**Provided passage**
Breast Cancer and Genetic Testing: It’s Different for Black Women
Even before Angelina Jolie made headlines about her decision to have a double mastectomy after discovering she carried the BRCA 1 and BRCA 2 genes – mutations that increase the chance of developing breast and ovarian cancers – I underwent genetic testing myself. I didn’t expect much from the test, but my doctor offered it during my first pregnancy, and my insurance covered it, so I agreed. I was shocked when testing revealed that I am a carrier of a rare disease gene that occurs in less than one percent of my ethnic population.
Since the Supreme Court unanimously decided last month that Myriad Genetics cannot hold patents on the BRCA 1 and BRCA 2 genes, it is believed that the availability of testing will increase ,and the cost will decrease from the current price tag of $3000 and $4000 dollars.
The debate now is: Who should test and when?
The death rate from breast cancer is 40% higher for black women than for white women, even though they are less likely than white women to develop breast cancer. Black women have the highest breast cancer death rate of all racial and ethnic groups. Doctors and researchers have long been aware of the disparities, and have identified several social and economic factors that have contributed to the difference. Yet these factors still don’t explain the fact that black women are being diagnosed, and often dying, at a younger age than other ethnic groups.
Shortly before the Supreme Court decision, a presentation was made at the American Society of Clinical Oncology in Chicago about the results of a comprehensive study, which links genetics to the rates of breast cancer among black women. The study was led by Dr. Jane Churpeck of the University of Chicago and funded by The National Cancer Institute, The Breast Cancer Research Foundation and Komen for the Cure.
The study involved 249 black breast cancer patients in the Chicago area, about half of whom had a family history of the disease. There are several genes that are linked to breast cancer, and the researchers looked at 18 of them. General testing, like the one created by Myriad Genetics, only looks for a few mutations on the BRCA1 and BRCA 2 genes.
22 percent of the study participants were found to have gene flaws. Less than half of those (46 percent) were found on the most commonly tested BRCA1 and BRCA2 genes. This means that about 10 percent had the commonly tested mutations. In comparison, the percentage among white women is estimated at 5 percent and Eastern European Jews at 12 percent. The rest of the gene flaws (54 percent) were found on less commonly mutated cancer-risk genes.
The researchers also noted that the mutations were all different, meaning that, for black women, tests that look at just a few mutations on a few genes are insufficient.
Many people criticized Angelina’s decision and her rally cry for increased testing. While the presence of a mutation on the BRCA1 or BRCA2 genes does significantly increase the likelihood of developing breast cancer, it is estimated that only 5-10 percent of breast cancers are from mutations on these genes. As this study of black women shows — which, it should be noted is the first study to be done of this population — focusing on just the mutations on these specific genes is not enough, and a more comprehensive approach is necessary when evaluating risk among black women.

**Your instructions**
Write out the breast cancer article again, everything from "22 percent of" down to "genes are insufficient.", swapping "gene flaws" for "genetic variants".

**Information supplied**
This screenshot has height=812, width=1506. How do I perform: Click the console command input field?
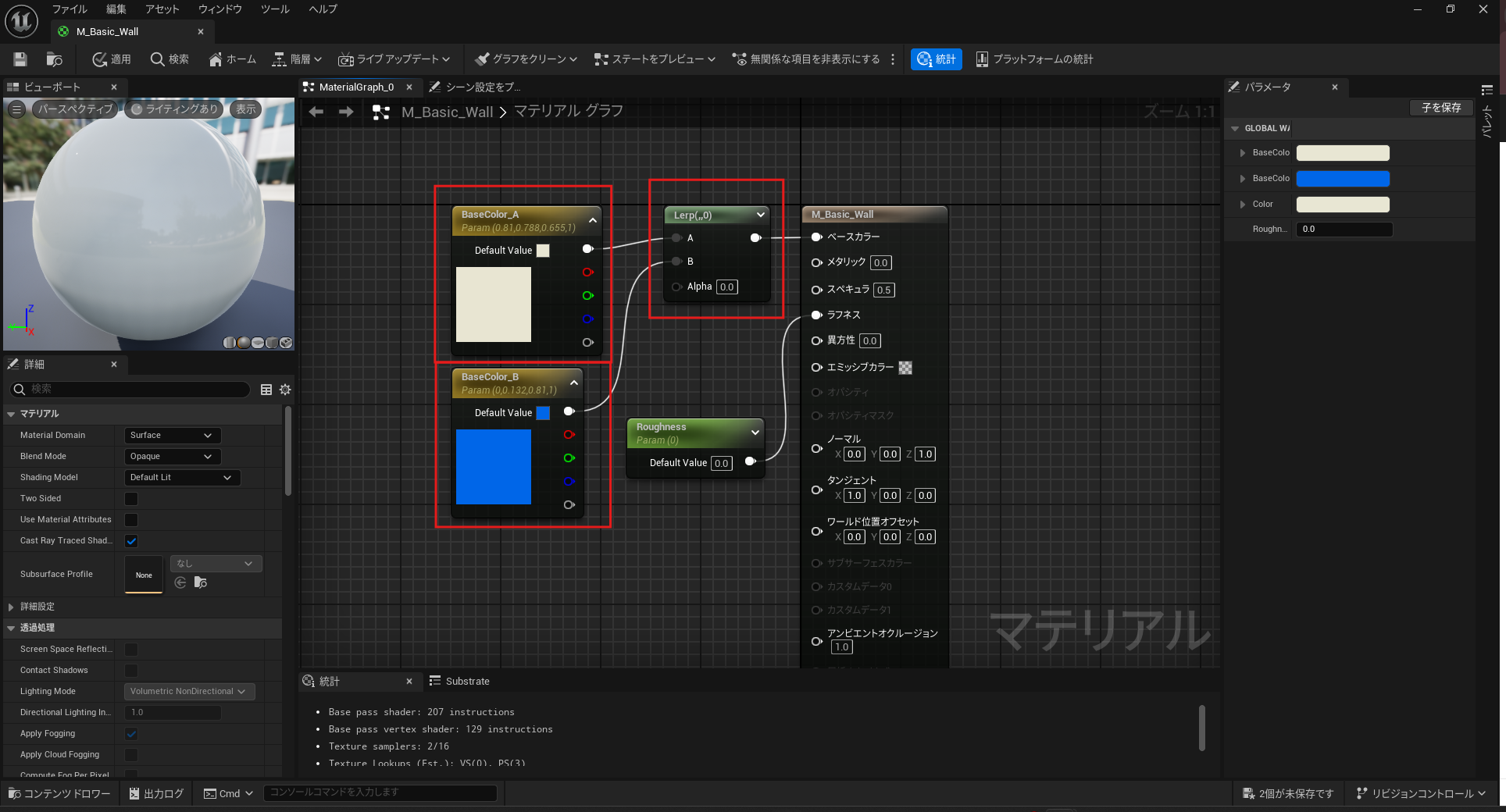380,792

---

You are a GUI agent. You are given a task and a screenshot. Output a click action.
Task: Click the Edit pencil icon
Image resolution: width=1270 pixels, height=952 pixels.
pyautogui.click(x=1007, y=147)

* * *

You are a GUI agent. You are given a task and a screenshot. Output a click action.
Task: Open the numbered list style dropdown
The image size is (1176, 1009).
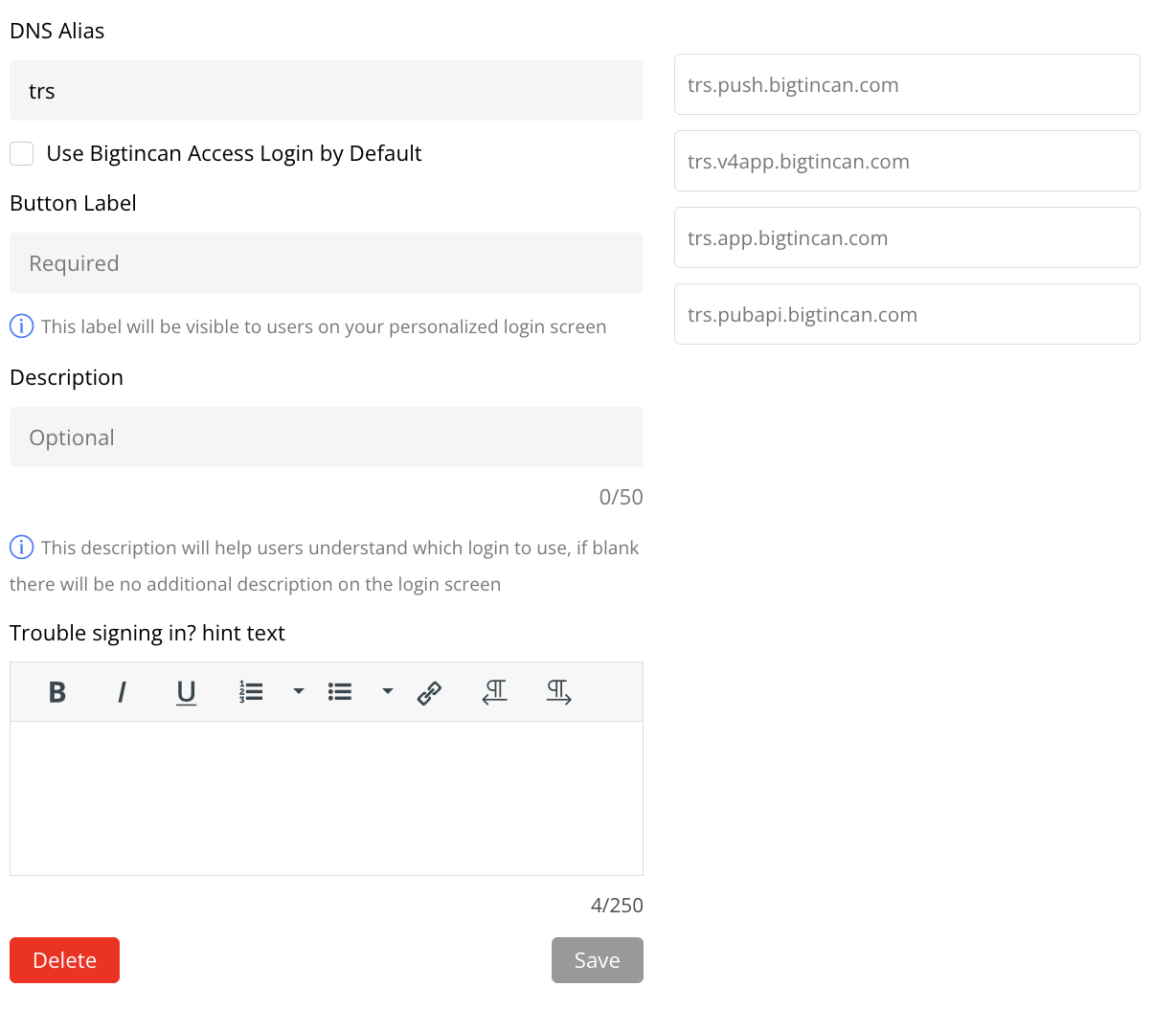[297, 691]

**Final answer**
22 percent of the study participants were found to have genetic variants. Less than half of those (46 percent) were found on the most commonly tested BRCA1 and BRCA2 genes. This means that about 10 percent had the commonly tested mutations. In comparison, the percentage among white women is estimated at 5 percent and Eastern European Jews at 12 percent. The rest of the genetic variants (54 percent) were found on less commonly mutated cancer-risk genes.
The researchers also noted that the mutations were all different, meaning that, for black women, tests that look at just a few mutations on a few genes are insufficient.